To be specific, the largest big-data transaction vendors led investors right to slaughter in a wide range of mall based retailers this spring. Ironically, the data generally projected somewhat accurate revenues in names including JC Penny (JCP), Macy’s (M),  Foot Locker (FL), Michael Kors (KORS), Vitamin Shoppe(VSI) and several others. In summary, the transactional data indicated results were to be inline, an expensive and grossly wrong conclusion.

Why did this expensive credit card data fail miserably? Look how tight those error bands are! The transactional data provided no context into organic demand of these products. Credit card receipts did not factor in the desperation among retailers engaged in their steepest discounting in history. Share prices collapsed and investors overly focused on transactional data were left with a classic Pyrrhic victory, attempting to take solace with the mantra of “but we were right on revenues”.

Other times, the transactional data is correct most of the time when its business as usual, then misses the largest move because something unusual has occurred the sample did not detect. So investors are correct, when there is no money to be made, and wrong right when a business is about to be dramatically revalued due to a massive inflection in demand. Vitamin Shoppe (VSI) comes to mind in this scenario. The Random Walk ensemble captured the 50% plus collapse in business as customers migrated to Amazon and stopped by placebo pills altogether. Through a combination of click stream data, review volumes, email responses our more robust, less precise approach generated alpha for our clients.

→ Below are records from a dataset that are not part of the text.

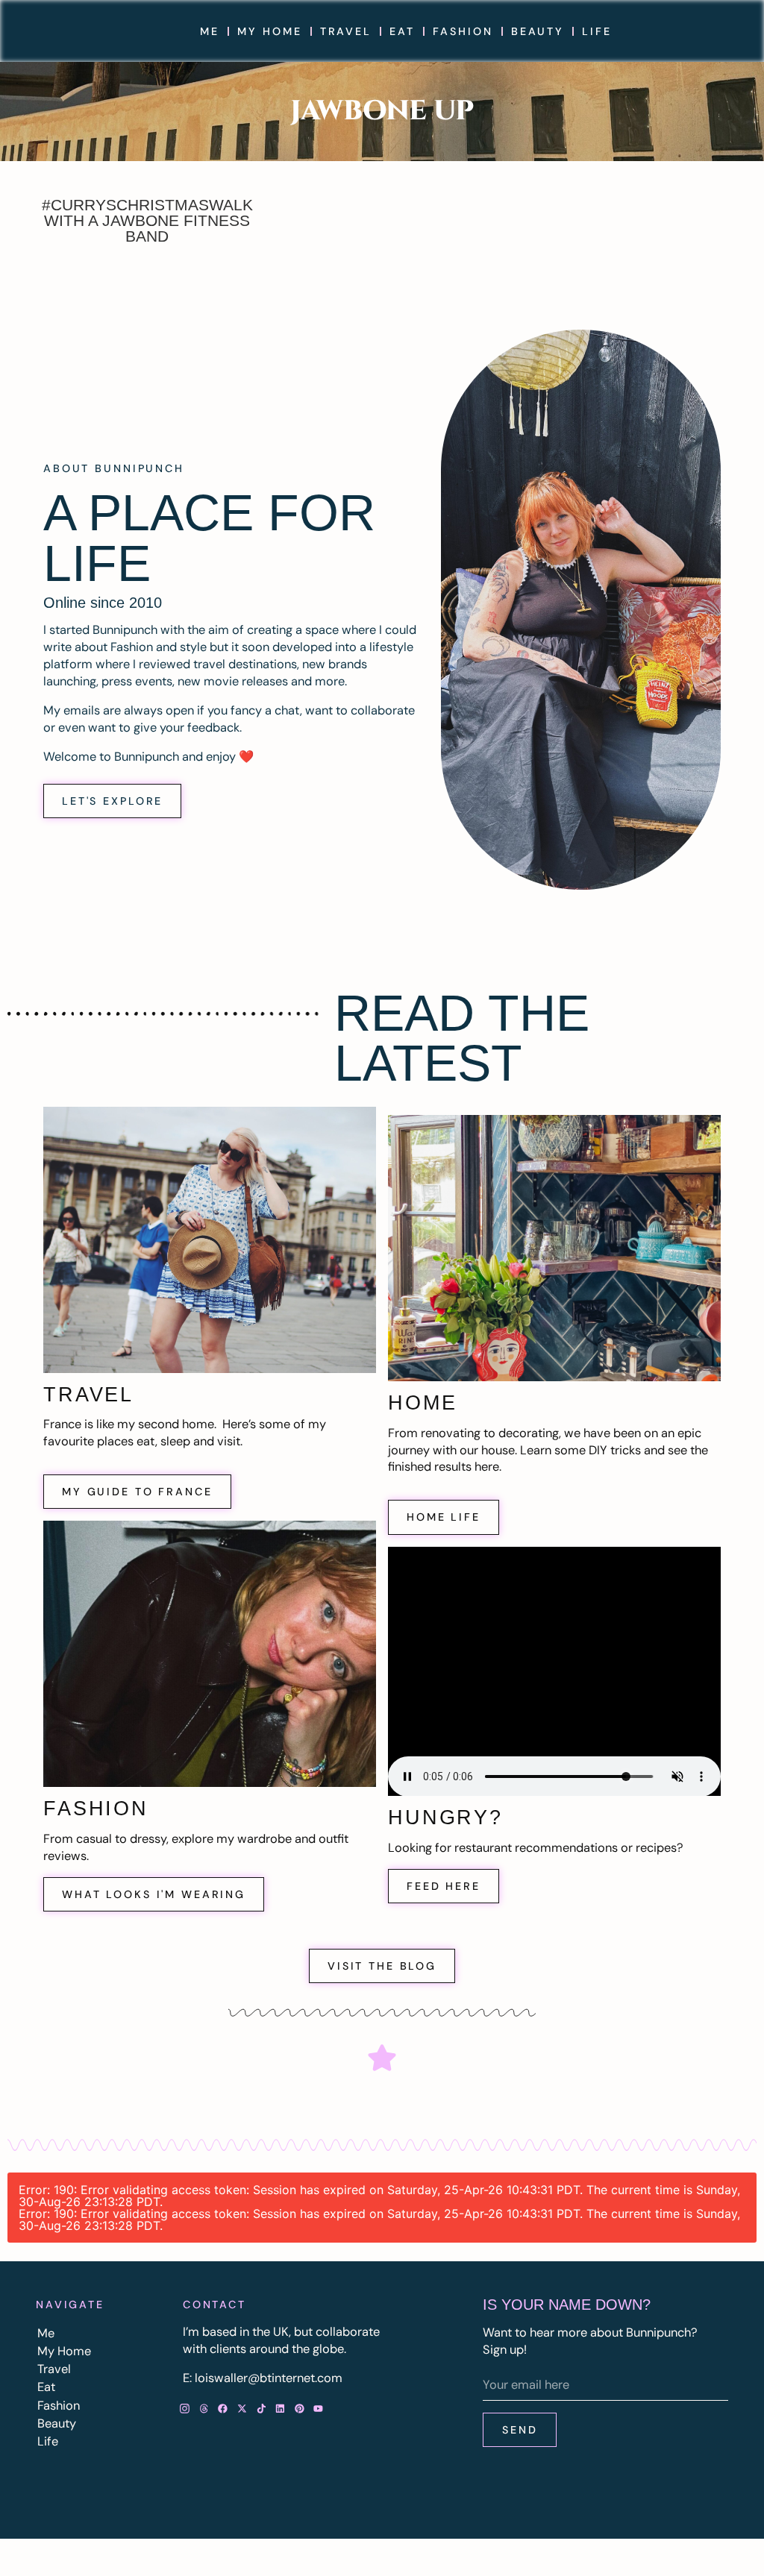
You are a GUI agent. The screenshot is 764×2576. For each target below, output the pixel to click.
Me (209, 31)
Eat (402, 31)
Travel (346, 31)
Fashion (462, 31)
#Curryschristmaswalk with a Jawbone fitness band (147, 220)
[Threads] (203, 2409)
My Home (269, 31)
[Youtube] (318, 2409)
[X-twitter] (242, 2409)
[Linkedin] (280, 2409)
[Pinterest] (299, 2409)
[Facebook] (223, 2409)
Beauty (537, 31)
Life (596, 31)
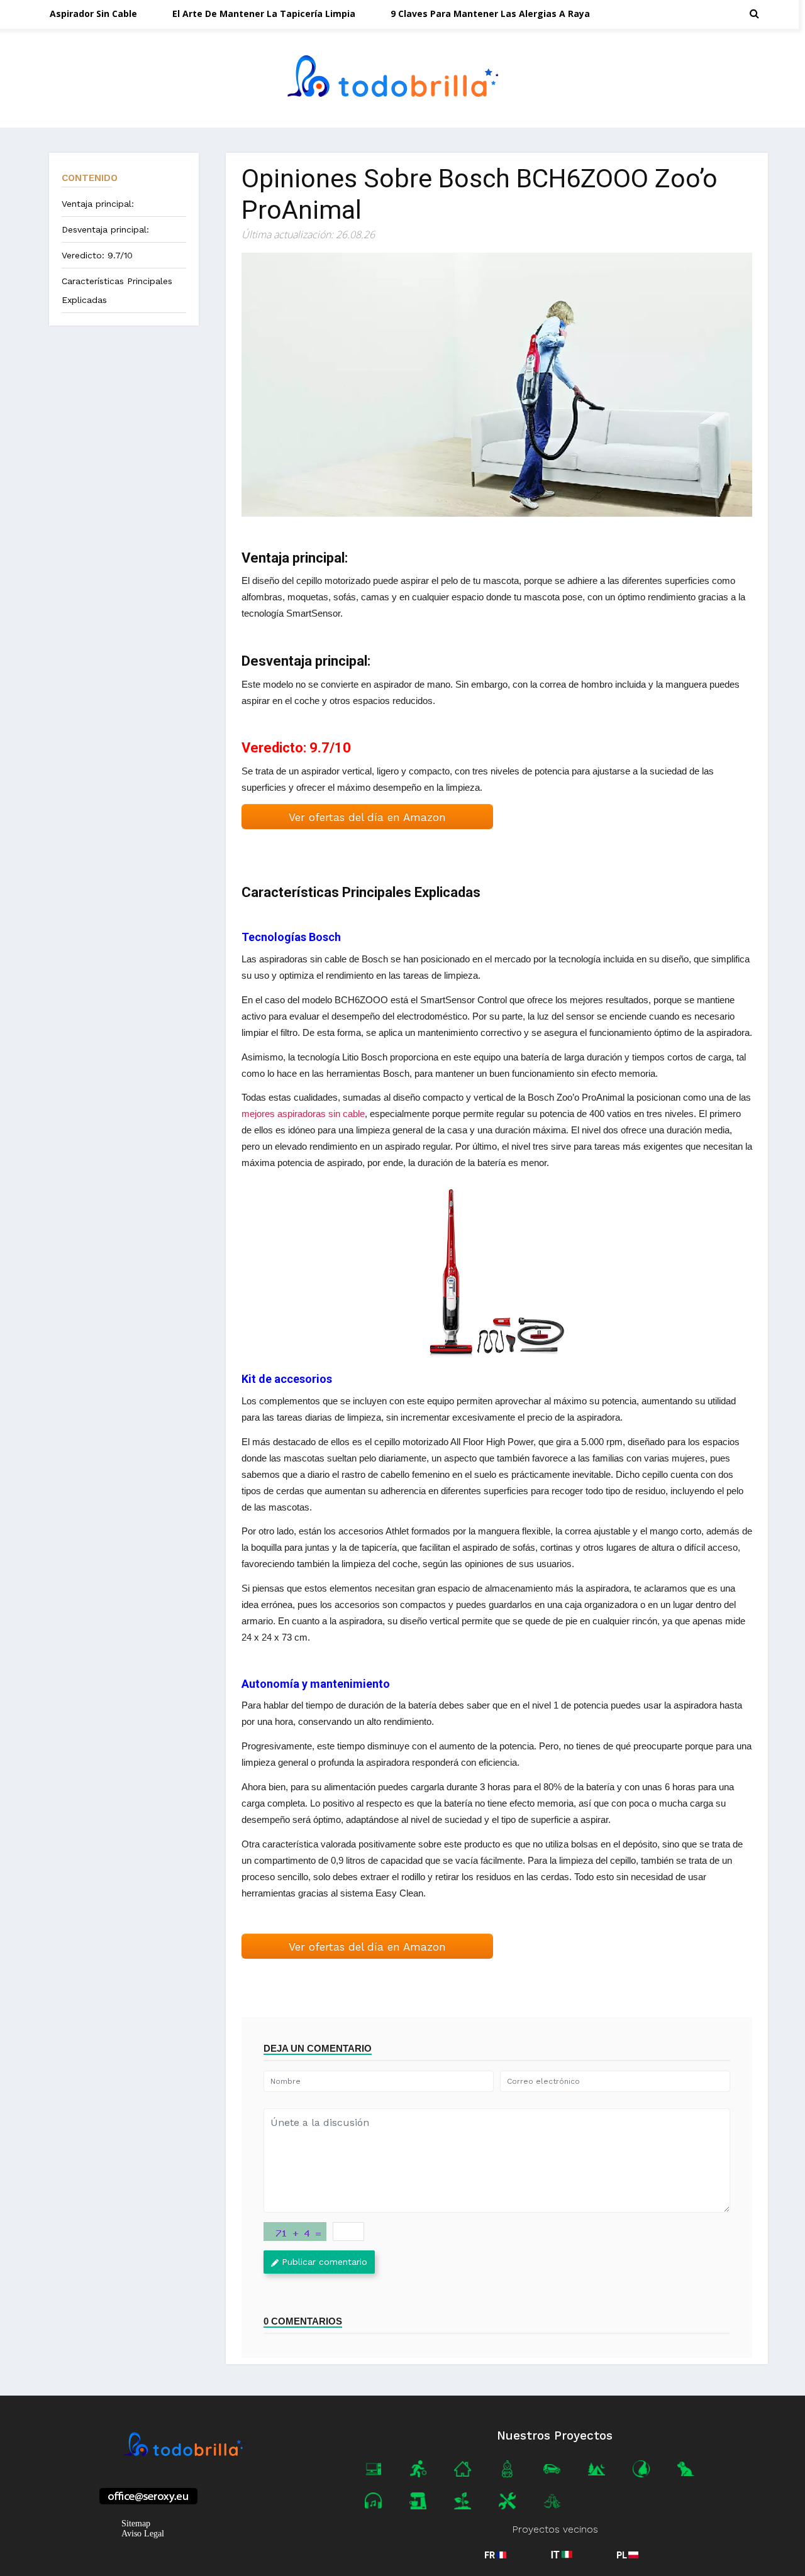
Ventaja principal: (98, 204)
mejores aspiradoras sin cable (303, 1113)
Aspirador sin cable (93, 13)
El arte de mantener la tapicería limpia (263, 13)
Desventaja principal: (105, 229)
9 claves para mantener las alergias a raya (490, 13)
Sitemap (135, 2523)
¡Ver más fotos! (497, 1274)
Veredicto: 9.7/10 (97, 255)
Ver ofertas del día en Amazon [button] (367, 817)
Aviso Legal (142, 2533)
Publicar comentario (324, 2262)
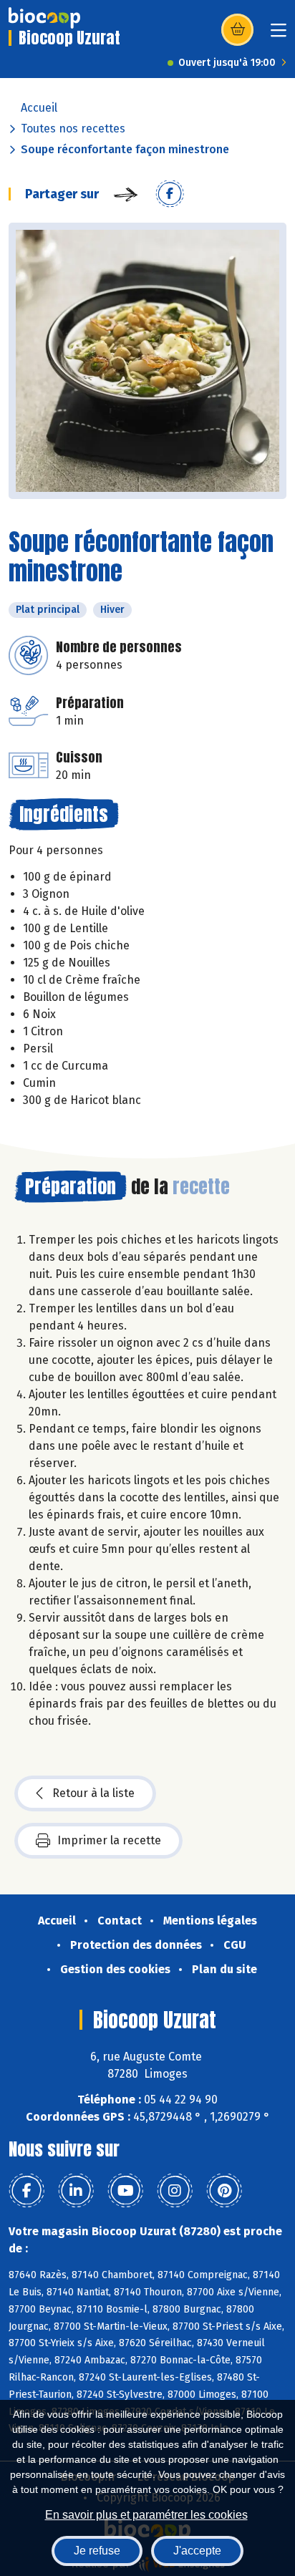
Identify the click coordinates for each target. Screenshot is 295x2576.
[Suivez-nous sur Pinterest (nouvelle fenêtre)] (224, 2191)
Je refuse (97, 2550)
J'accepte (197, 2550)
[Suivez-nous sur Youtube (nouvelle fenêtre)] (125, 2191)
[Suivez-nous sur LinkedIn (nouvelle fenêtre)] (76, 2191)
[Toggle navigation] (278, 35)
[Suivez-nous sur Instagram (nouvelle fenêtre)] (175, 2191)
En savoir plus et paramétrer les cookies (146, 2515)
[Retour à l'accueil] (44, 18)
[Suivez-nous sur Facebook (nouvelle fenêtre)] (26, 2191)
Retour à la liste (93, 1793)
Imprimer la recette (109, 1840)
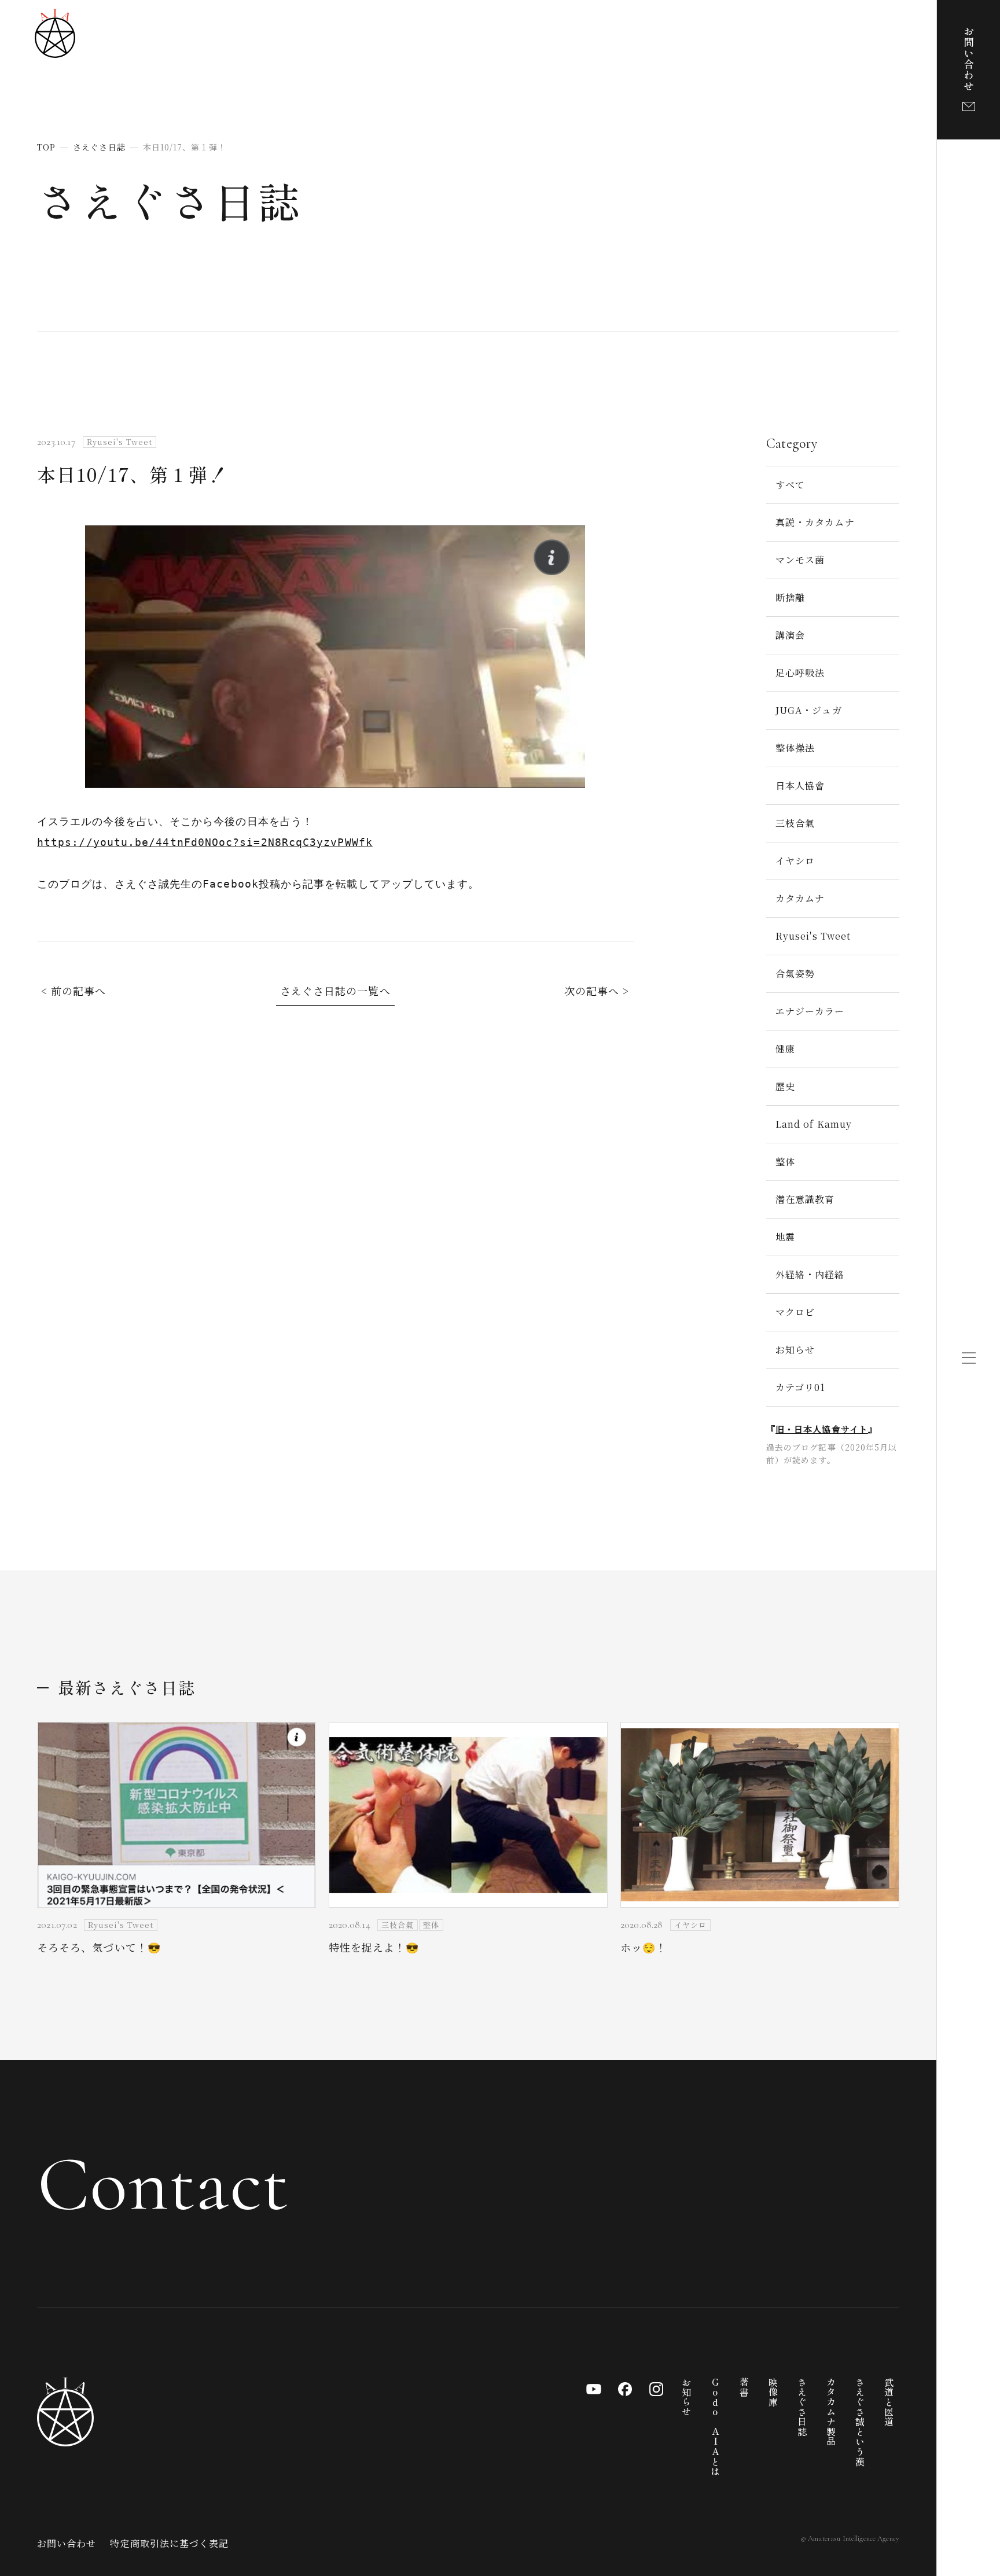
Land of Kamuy (813, 1124)
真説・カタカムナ (815, 522)
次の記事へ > (597, 990)
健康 (785, 1048)
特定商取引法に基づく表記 (169, 2543)
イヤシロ (795, 860)
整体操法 (795, 748)
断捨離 (790, 597)
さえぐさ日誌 (169, 200)
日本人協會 (800, 785)
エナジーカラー (810, 1011)
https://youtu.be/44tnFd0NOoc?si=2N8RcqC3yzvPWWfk (205, 842)
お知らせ (795, 1349)
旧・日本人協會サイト (821, 1429)
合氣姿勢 (795, 973)
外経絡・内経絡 (810, 1274)
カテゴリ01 (800, 1387)
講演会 (790, 635)
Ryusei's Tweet (813, 936)
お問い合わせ (66, 2543)
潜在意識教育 (804, 1199)
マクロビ (795, 1312)
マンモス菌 (800, 559)
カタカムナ (800, 898)
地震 (785, 1236)
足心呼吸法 (800, 672)
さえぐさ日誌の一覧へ (335, 990)
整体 (785, 1161)
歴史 (785, 1086)
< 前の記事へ (73, 990)
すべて (790, 484)
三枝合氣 (795, 823)
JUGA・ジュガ (808, 710)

In terms of risk reward, compounding the problem is the herding mechanism related to this mass consumption transactional data. Every highly transactional, well resourced hedge fund is viewing the identical data sets, yielding the same conclusion. This now incorrect herd exacerbates the share price collapse as panicked analysts- now uncommitted shareholders all attempt to rush through a tiny exit door at once.

In contrast, our more robust and diverse data ensemble can be less precise for coincident revenues, but more ACCURATE in predicting changes in consumer behavior that ultimately influence share price. Our view is that new customer acquisition volumes, organic demand for products and repeat customer frequency drive share price. These are the metrics we focus on predicting because the relate future growth. We don’t want to predict the present or past.

Our data ensemble detects Blue Apron giving away food to attempt to bring back past customers.